§ **Instructions**
1. Set down the part of the auxiliary input thread starting with "## obermd (Mar" and going on through "about the iPhone.", word for word.
2. Mark each statement below yes or no according to the auxiliary input thread, and quote the words from it that decide each one.
(a) Ashley_D played music from the phone plugged into the USB port during the trip.
(b) Ashley_D timed the switch to "device not found" at every 6 minutes.
(c) The Chevy Customer Care reply suggests having the dealer look into the issue.
3. Extend the auxiliary input thread past its final line.

# Auxiliary Input Problems: "Device Not Found"



## SuperRS (Jan 6, 2012)

I had similar issues when having my IPod connected via USB and my Phone playing Pandora thru the aux jack. It would just switch back and forth between the USB and AUX. Also had the same issue while charging my phone and listing to my IPOD thru AUX.


----------



## Ashley_D (Jan 6, 2012)

Were you able to figure out the problem and get it fixed? It's quite annoying.


----------



## Sweber (Jun 11, 2012)

Any news on this I am having the same issue.


----------



## obermd (Mar 3, 2012)

What type of phone. Android's really don't like to use their USB port for multiple things at one time. I don't know about the iPhone.


----------



## Chevy Customer Care (Oct 29, 2011)

Ashley_D said:


> Hello everyone. I just bought my brand new 2012 Chevy Cruze LS at the beginning of December. I absolutely love the thing. But during a 9 hour road trip from NC to PA, I notice an issue with my AUX. Upon leaving the trip I plugged my phone into the USB to keep it charged. I do not play anything through my phone. And I plugged my iPod Nano into the AUX. When leaving for the trip, I was listening to the radio, when all of a sudden it automatically switches to the AUX. Even when the iPod was off. It would never switch itself back to the radio, I had to do it manually. I wasn't able to time how often it did this. But eventually I unplugged the AUX cord from the car and it stopped. Later on I would turn my iPod on to listen to it and, I timed it perfectly, every 6 minutes right down to the very second, it would switch to "device not found", go to my radio, then a couple seconds later, back to my iPod. Every 6 minutes.
> 
> These problems started immediately when leaving my house. It was the first time I had used the AUX port also. Now would this be a problem with the wiring in my car? Has anybody every experienced any issues like this with their car? And if it is my car, will my dealer be willing to fix an issue like this? Or would they just sort of blow me off since it really isn't a problem with the performance of the car and rather just an added on luxury?
> 
> Any information would be awesome. Thanks!




Ashley_D,
I would like to congratulate you on your new Cruze! Also welcome to CruzeTalk! This is a great community of people that have a lot of useful information to offer. I would suggest that you take your Cruze into your dealer and have them look into this issue for you. I would also like you to keep me posted on the progress with your dealer. If you have any other questions please feel free to contact me anytime.
Thank you,
Stacy Chevrolet Customer Service


----------



## 20126spdRS (Dec 27, 2011)

mine has done that randomly only while using both aux and USB connections, USB to charge and AUX for pandora or nav. every so often it wont recognise my driod 3 as well but shut the car off unplug restart right back to normal. most times i just listen to the music direct from the phone.


----------



## 20126spdRS (Dec 27, 2011)

mine has done that randomly only while using both aux and USB connections, USB to charge and AUX for pandora or nav. every so often it wont recognise my driod 3 as well but shut the car off unplug restart right back to normal. most times i just listen to the music direct from the phone.


----------



## spacedout (Dec 7, 2010)

§ **Excerpted records**

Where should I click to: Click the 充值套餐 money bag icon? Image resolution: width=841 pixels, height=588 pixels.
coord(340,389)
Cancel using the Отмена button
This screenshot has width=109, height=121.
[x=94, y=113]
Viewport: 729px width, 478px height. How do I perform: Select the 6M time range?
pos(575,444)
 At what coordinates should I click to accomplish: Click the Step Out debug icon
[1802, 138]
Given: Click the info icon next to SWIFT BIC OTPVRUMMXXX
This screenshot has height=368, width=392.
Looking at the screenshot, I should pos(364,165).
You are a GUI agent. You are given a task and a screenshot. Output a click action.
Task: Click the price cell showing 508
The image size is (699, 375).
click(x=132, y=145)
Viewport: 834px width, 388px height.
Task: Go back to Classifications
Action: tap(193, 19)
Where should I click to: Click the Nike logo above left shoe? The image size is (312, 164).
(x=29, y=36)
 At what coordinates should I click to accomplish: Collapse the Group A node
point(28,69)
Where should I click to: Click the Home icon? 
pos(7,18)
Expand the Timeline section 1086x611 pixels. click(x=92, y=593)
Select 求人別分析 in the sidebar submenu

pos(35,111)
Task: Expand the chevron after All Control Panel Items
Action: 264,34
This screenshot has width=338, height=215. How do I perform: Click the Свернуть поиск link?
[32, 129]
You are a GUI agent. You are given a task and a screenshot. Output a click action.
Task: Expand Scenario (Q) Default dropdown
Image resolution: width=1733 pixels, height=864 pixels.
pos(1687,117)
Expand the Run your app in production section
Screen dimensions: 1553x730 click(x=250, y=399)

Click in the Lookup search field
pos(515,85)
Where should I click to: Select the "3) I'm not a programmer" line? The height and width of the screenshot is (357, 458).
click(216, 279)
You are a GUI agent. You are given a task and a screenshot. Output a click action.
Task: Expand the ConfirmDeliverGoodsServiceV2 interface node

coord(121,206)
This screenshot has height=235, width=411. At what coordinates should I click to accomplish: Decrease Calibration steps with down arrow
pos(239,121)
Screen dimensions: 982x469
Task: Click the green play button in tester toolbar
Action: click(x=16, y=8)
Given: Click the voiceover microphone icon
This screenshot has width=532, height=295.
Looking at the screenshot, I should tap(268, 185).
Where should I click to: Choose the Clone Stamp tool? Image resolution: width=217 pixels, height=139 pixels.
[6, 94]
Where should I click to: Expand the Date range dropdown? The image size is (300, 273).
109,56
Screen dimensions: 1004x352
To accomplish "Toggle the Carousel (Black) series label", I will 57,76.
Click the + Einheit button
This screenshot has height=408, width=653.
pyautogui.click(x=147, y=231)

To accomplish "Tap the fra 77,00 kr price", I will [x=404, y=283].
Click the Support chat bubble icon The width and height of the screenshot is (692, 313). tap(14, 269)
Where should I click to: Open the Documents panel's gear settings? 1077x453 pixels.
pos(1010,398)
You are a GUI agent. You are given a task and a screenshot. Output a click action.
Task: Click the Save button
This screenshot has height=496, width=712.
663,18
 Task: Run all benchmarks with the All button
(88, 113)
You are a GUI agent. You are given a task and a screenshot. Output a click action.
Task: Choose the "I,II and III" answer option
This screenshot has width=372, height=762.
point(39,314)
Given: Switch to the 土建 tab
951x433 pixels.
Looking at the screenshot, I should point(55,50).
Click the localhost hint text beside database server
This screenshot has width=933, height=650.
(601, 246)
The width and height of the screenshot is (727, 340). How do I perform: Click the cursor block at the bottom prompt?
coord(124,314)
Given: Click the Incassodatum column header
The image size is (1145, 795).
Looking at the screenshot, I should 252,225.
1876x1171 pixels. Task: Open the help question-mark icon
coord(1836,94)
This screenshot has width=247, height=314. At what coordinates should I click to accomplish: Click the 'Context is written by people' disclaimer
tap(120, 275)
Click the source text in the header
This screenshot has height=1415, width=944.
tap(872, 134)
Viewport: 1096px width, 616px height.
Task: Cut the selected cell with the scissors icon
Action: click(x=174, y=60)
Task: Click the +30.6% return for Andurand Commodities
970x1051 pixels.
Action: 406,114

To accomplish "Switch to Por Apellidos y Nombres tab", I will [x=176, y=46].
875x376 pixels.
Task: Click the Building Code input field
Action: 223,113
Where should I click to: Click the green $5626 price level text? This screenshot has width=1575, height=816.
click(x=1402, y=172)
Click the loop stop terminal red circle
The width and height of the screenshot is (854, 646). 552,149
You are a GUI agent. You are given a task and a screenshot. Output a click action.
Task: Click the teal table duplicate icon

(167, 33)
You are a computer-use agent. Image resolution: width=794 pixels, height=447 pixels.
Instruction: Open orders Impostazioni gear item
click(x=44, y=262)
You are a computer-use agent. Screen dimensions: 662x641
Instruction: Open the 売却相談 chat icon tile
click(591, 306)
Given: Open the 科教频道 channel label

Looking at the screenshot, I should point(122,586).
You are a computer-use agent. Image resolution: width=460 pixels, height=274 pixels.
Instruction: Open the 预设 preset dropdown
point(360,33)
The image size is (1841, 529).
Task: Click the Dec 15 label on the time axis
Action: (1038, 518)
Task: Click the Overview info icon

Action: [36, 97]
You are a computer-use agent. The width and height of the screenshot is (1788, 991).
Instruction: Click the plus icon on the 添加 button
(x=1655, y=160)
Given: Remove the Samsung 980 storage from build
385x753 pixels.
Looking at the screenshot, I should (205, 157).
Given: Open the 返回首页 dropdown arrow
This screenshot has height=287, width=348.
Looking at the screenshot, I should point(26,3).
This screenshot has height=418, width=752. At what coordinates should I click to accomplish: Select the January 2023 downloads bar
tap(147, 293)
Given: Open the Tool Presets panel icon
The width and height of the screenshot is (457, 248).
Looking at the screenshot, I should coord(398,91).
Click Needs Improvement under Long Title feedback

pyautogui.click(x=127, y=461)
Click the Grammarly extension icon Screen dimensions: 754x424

§ **Task responses**
1.
## obermd (Mar 3, 2012)

What type of phone. Android's really don't like to use their USB port for multiple things at one time. I don't know about the iPhone.

2.
(a) No: "I do not play anything through my phone."
(b) Yes: "I timed it perfectly, every 6 minutes right down to the very second, it would switch to "device not found""
(c) Yes: "I would suggest that you take your Cruze into your dealer and have them look into this issue for you."

3.
I only ever use a USB flash drive in my car(no AUX ever) but when I turn on my stereo about once every 3days it is set in AUX even though I never use this connection. 

I did notice my USB drive using power(blinking) when the car was off so I was thinking in my case it may be some effect of my car sitting for a day & the battery rundown protection disabling the USB until the next time I start the car.


----------



## Sweber (Jun 11, 2012)

I did a little further troubleshooting before taking it to the dealer, The problem definatly only occurs when a device is charging using the USB plug and either the same device or another is playing through the Aux input. If I unplug the USB and charge the device playing through the 12v charger in front of the cup holder I do not get any issues.

I will try to take the Cruze in for the recall sometime next week and get this checked out while I am there.


----------



## myselfalex (Jun 13, 2012)

I was sadly surprised to see that my Android phone doesn't work with the car, and happily surprised my Zune does.


----------



## Chevy Customer Care (Oct 29, 2011)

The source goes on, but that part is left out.